Sampai pagi hari perasaan putus asa dan tak berdaya saya ini mendapatkan sasaran proyeksi: membenci dengan membabi buta kepada orang yang telah mendorong kami ke dalam jurang keputus asaan ini! Polisi telah menangkapnya di Tennessee, namanya George Williams, berumur 15 tahun.

Polisi menemukan bahwa dia berasal dari keluarga yang bermasalah: ibunya bekerja di malam hari dan tidur di siang hari. Pada Jum’at itu, anak ini sedang membolos, menggunakan kesempatan saat ibunya sedang tidur, dia mengambil kunci mobil dan mengemudikannya dengan kecepatan tinggi di dalam kota. Sekarang kemurkaan saya terhadap nasib yang kejam ini serasa ditimpakan semuanya kepada George Williams ini. Saya menelepon ke pengacara kami, minta agar anak tersebut mendapatkan hukuman seberat – beratnya,

“Anda harus membuatnya dipandang sebagai orang dewasa, pengadilan anak kurang serius.”

Ini merupakan keadaan jiwa saya setelah mengalami masalah yang merubah total kehidupan saya, sulit untuk dijelaskan, hanya bisa dilukiskan.

Hari Sabtu tengah malam, saya memegang kepala erat – erat berjalan mondar – mandir di depan pintu kamar tidur, mendadak saya merasakan kele-tihan amat sangat, saya berdoa,

“Tuhan, berilah petunjuk agar saya mengerti mengapa semua ini harus terjadi!”

Mendadak jiwa saya menerima perubahan yang menentukan. Di bawah sinar yang sekejap itu, saya benar – benar merasakan bahwa keberadaan kita hanya ada satu tujuan, yakni kasih.

“Oh, Chris…”, saya berteriak,

“Chris kecilku, dalam hidupmu yang sangat pendek, yang hanya 5 tahun ini kamu telah mempelajari banyak hal, kemajuan yang kamu dapat sangat besar dan pesat!”

Saya membuka pintu kamar, melihat istri saya duduk di atas ranjang, tidak membaca buku, tidak melakukan apa pun : sejak kemarin dia duduk termenung.

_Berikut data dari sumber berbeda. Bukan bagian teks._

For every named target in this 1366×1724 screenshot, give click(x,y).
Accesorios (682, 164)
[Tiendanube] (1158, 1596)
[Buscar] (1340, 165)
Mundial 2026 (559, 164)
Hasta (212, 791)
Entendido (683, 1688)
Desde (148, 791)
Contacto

Saya memegang tangannya, ingin membuat dia mengerti bahwa hal itu adalah takdir bagi kami : dunia ini bukan dikendalikan oleh peristiwa yang membuta, karena kehidupan ini memiliki makna, kesengsaraan di masa ini bukanlah akhir, tetapi adalah alat untuk mencapai kebahagiaan, dimana kebahagiaan ini akan melampaui segala penantian dan harapan.

Saya berkata padanya,

“Malam ini Chris sudah tidak membutuhkan kita lagi, tetapi ada orang lain yaitu George Williams membutuhkan kita. Hari Natal telah tiba, jika kita tidak memperhatikan dia, mungkin di dalam lembaga permasyarakatan remaja, satu hadiah Natal pun tidak akan dia terima.”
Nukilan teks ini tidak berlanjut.